Attending the yearly Tableau conference has been something I have done for the past 5 years. I would guesstimate it fuels my data brain for a full 12 months.
No need to convince anyone about the importance of data in the 15,000 person crowd. Not just any data--the right data. I will share insights from large health systems, survey analysts, and granular panel discussions over the next few months or so.
But I thought it would be timely to share a summary of data myths. Full disclosure. This post is late. I started writing a week ago but had to prepare to attend ISPOR/ISPE Summit on Real-World Evidence in Health Care Decision Making in DC. More on that to come as well...

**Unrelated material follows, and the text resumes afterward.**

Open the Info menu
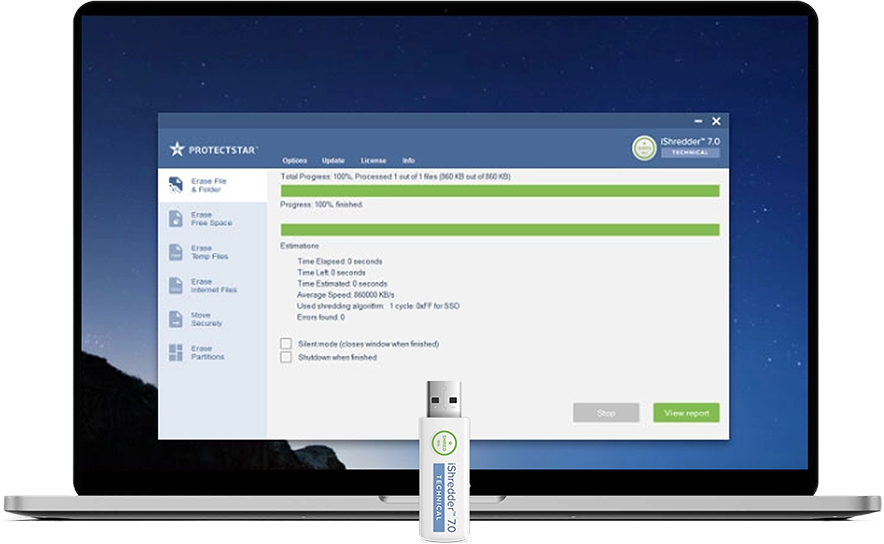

Data myths to cross off your list of excuses...inspired by keynote by Adam Selipsky CEO Tableau
AI will replace the analyst (don't forget algorithms contain biases} AI will assist, not replace. Read the Artificial Intelligence And Life in 2030: One hundred year study on Artificial Intelligence from Stanford.
"Human intelligence has no match in the biological and artificial worlds for sheer versatility, with the abilities “to reason, achieve goals, understand and generate language... create art and music, and even write histories.”

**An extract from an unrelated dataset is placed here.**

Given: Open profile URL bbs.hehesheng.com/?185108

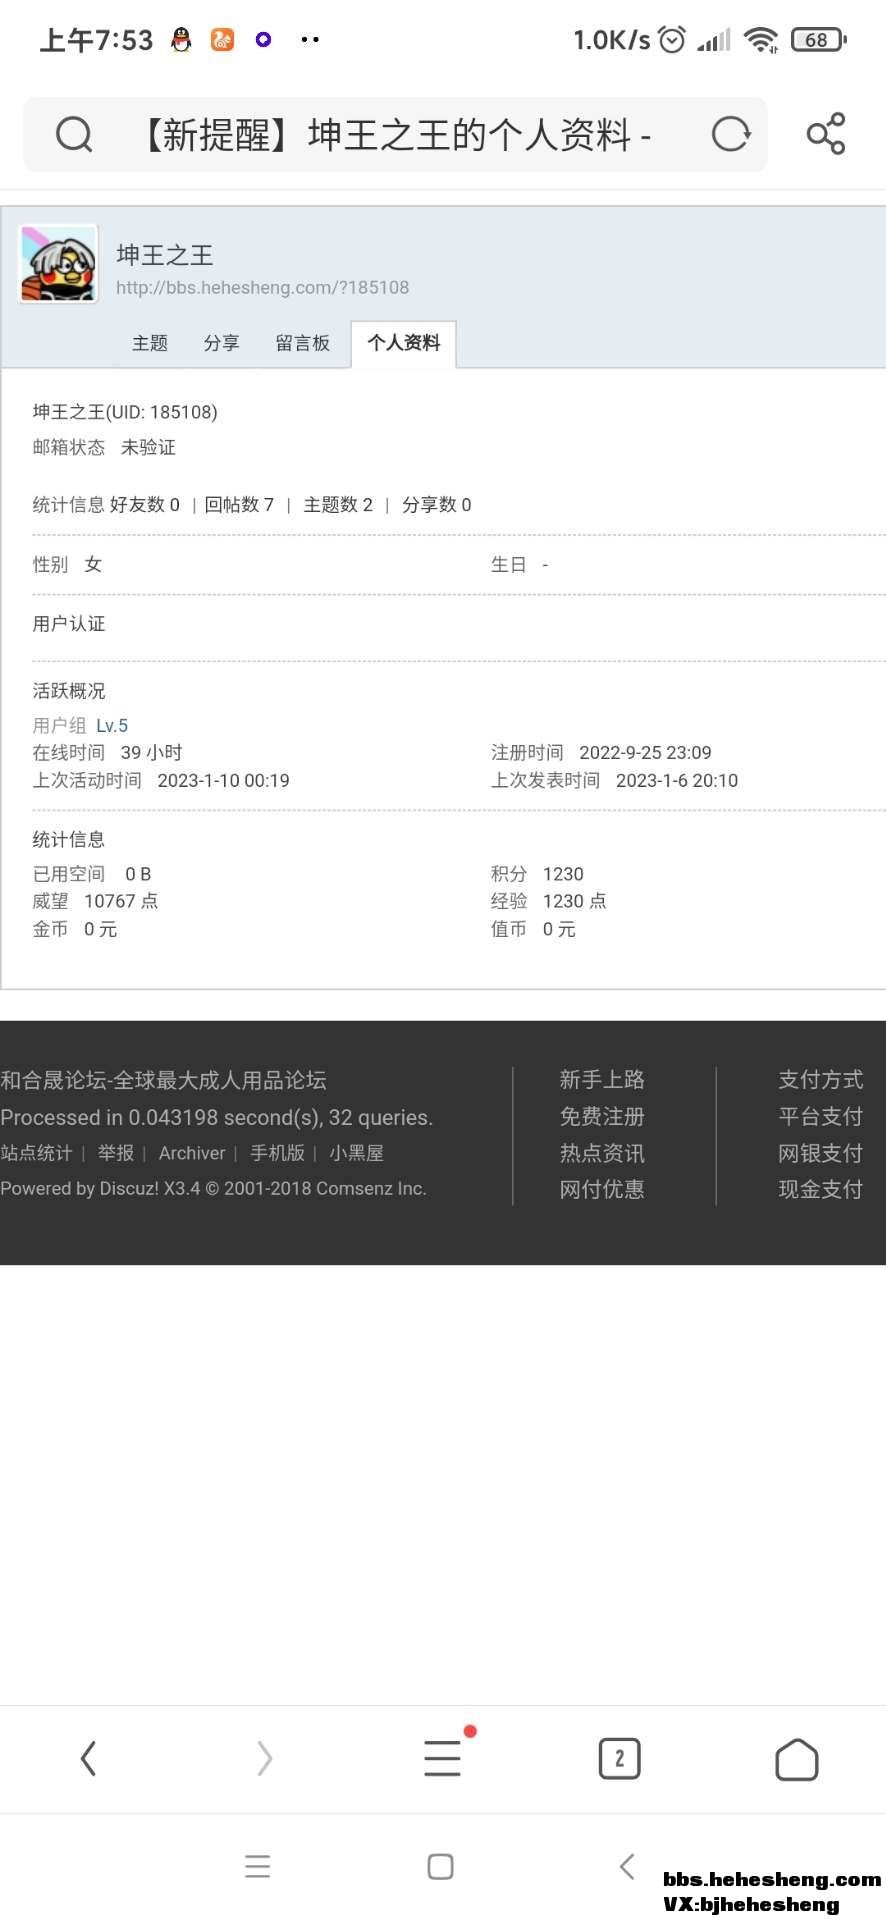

Data is only for analysts—Data is the world's most valuable resource--not oil. Forbes even went a step beyond-- Tableau is listed as the most in demand data skill.
Data governance means “no”—No Data for You! It’s valuable. It’s the new oil. True data governance means secure enablement not restriction or impeded access.
Operate within reasonable parameters. Everything appears to be deserving of a catch phrase. The underground data economy is the latest trend and as far as I can tell it refers to data analysis happening without IT. Excel is already doing this so there is no need to panic!
BI platforms take away power from people.
Using the right tools to answer your data questions can help people see and understand data.
Often when I am asked a data question I think of types of data sources that contain similar information. It would be nice if data existed in a neat little package with a pretty bow but often it looks rough.
We need to abide by good practices for real world data so it will be useful for decision making. There are many out there that consider real world data to be inferior to data captured in randomized controlled trials. Let's face it, to quote Deborah Zarin, MD from the NIH "they are both sausage making"--Its okay to trust but it is more important to verify.
Data has to be curated to access insight.